Sterbenden gibt man den Schweif einer lebenden Kuh in die Hand, da man glaubt, dass sie nur so gefahrlos den Höllenfluss Vaitarani überqueren können. Außerdem, fügt Sanjay Bashyam hinzu, sei die Kuh nicht nur ein heiliges Wesen, sondern auch noch das nützlichste Tier der Welt.
"Die Kuh gibt uns fünf heilige Dinge: ihren Urin, der in der traditionellen Medizin Verwendung findet. Ihren Dung, einer der wichtigsten Brennstoffe im ganzen Land. Und dann bekommen wir ihre Milch. Sie versorgt uns auch mit Joghurt und Butter.

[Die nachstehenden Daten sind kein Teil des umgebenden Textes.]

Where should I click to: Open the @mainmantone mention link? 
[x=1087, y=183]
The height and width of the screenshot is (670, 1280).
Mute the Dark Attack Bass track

Und wer seinen Frieden finden möchte, sollte lernen, wie man sich dieser Tiere annimmt."
Die Kuh gilt als Schöpferin allen Lebens
In den Veden, religiösen Texten des Hinduismus, wird die Kuh als verehrungswürdiges Geschöpf beschrieben, das nicht getötet werden darf. Es heißt, dass der Kuh verschiedene Gottheiten innewohnen. Gelobt wird ihre unendliche göttliche Kraft. Die Kuh gilt als die Urmutter, als Schöpferin allen Lebens.
//Kühe sind Treppen zum Himmel.
Selbst von den Planeten werden sie verehrt.
Sie erfüllen uns alle Wünsche.
Nichts Größeres gibt es als eine Kuh.//
Selbst von den Planeten werden sie verehrt.
Sie erfüllen uns alle Wünsche.
Nichts Größeres gibt es als eine Kuh.//
Aber nicht überall in Indien genießt die Kuh Respekt und Verehrung. Es gibt auch Hindus, die ihr Fleisch essen. Vor allem im südindischen Bundesstaat Kerala steht Rindfleisch oft auf den Speisekarten. Außerdem essen es in ganz Indien die sogenannten Unberührbaren, die kastenlosen Dalits. Der Anthropologe Vinesh Srivastha sagt, mancher Umgang mit den Kühen mache ihn traurig:
"Oft passiert es, dass Kühe irgendwo zusammenbrechen und sterben. Es kann vorkommen, dass man sie dann einfach den Geiern und wilden Hunden überlässt. Oder ihnen sogar die Haut abzieht und den Rest des Körpers einfach liegen lässt. Das geschieht diesen wundervollen Tieren, die nach hinduistischer Tradition verbrannt werden sollten."